Two scalable digital trends in manufacturing
“We’re living in a time that I call a technology renaissance,” says Michael Steep, executive director of the Stanford Digital Cities Program at Stanford University. It’s true. By now, almost everyone has heard of the advanced manufacturing technology called smart manufacturing. And Industry 4.0 refers to a combination of the latest technologies that are leading the current industrial revolution in manufacturing. But how are manufacturing companies using these new technologies? What does this mean for end consumers?
In this blog post, I’ll summarize two digital trends within manufacturing companies that will, in all probability, scale up in 2018.
Trend #1: Using big data and advanced analytics to create value across the value chain
Gartner forecasts that there will be 20.4 billion internet of things (IoT) devices connected by 2020, which is more than double the count in 2017. By using big data and advanced analytics, manufacturers have already begun to predict when machines will need maintenance.
In 2018, more companies will save on costs as they implement industrial IoT devices to collect data, generate predictive analytics, and then perform preventive maintenance and take other actions to anticipate and remediate issues, reducing downtime and costs driven by service level agreements (SLAs).
For example, Siemens wanted to reduce the amount of delayed or lost baggage caused by malfunctioning baggage carts.

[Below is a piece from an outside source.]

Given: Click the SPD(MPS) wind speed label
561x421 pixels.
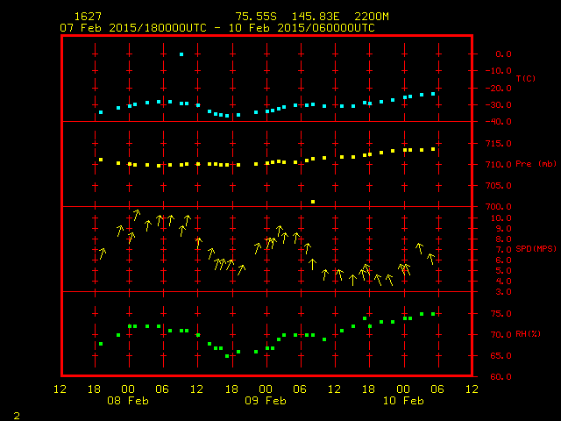Looking at the screenshot, I should (537, 249).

Analyzing the tracking data from these baggage carts, Siemens was able to perform predictive analytics and preventive maintenance to ensure that losses were minimized, reducing expenses by up to £60,000 per week.
Another example of the benefits of data-driven connectivity comes from a recent collaboration between Honeywell and Mindtree. Together we developed a first-of-its-kind HVAC dealer portal that allows contractors to offer 24/7 remote monitoring services that leverage HVAC data coming from the Honeywell connected thermostats. With this product integration into a community portal, the Honeywell products provide easy access to the data needed to anticipate customer needs, giving contractors with more opportunities to service their customers.

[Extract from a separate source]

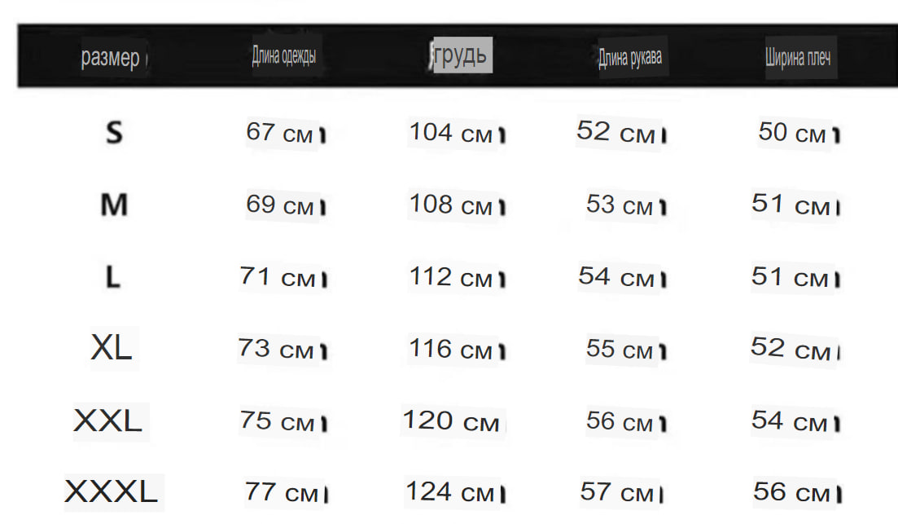Select the XXL size label
The height and width of the screenshot is (524, 898).
tap(107, 421)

In 2018 and beyond, Gartner predicts that this interconnectivity will scale up for use in consumer applications. In addition to the highly anticipated autonomous automobile, we will benefit from smart home systems and smarter kitchen appliances. Electrolux is introducing the CombiSteam Pro Smart oven that comes with an app you can use to send recipes directly to the oven – and you can use your phone to view what’s cooking. As more and more machines churn out more and more data, companies will be able to predict, prevent and solve problems before they cause any inconvenience for consumers.
Trend #2: Using augmented reality from end to end
Augmented reality is being used from product conception through product delivery and by consumers as well. Here are a few examples of augmented reality in use today.
Microsoft has been on the forefront of mixed-reality technologies with their HoloLens devices. With an application called Trimble Connect for HoloLens, hard hats commonly used on construction sites can be converted so that workers can see digital models overlaying their physical job site – and the data is updated in real time.
Electrolux is another company using these technologies to improve both processes and products. In addition to the smart oven mentioned previously, the company recently announced that it will be rolling out augmented reality in 16 of their factories around the world to enable remote collaboration between field experts and on-site engineers.
On the consumer side, we are also seeing augmented reality in action. The international retailer IKEA, for example, offers the IKEA Place app. This app allows customers to “place” IKEA furniture in their own home and see how the items look and fit before making a purchase decision.
A new era in manufacturing
These new technologies include, of course, robotics. An outstanding example of a company developing these Industry 4.0 technologies can be seen in the recent development by Boston Dynamics of robotic dogs that can open doors by themselves. Another example is CANVAS Technology, an innovative company specializing in autonomous robotics that has developed a self-driving cart for use in industrial environments.
Klaus Schwab, in his book, The Fourth Industrial Revolution, beautifully summarizes the current manufacturing era as being characterized by a range of new technologies that are not only fusing the physical and digital but also the biological world – even challenging ideas about what it means to be human.
At Mindtree, where I focus on consumer-led businesses, including manufacturing, we have had several recent conversations with C-suite executives, and almost all of them are reimagining their customer journey into a seamless intelligent experience. Manufacturing companies today are using big data, automation, artificial intelligence, augmented reality and virtual reality to change and improve the connection with us – the end consumer – and we are excited by this too!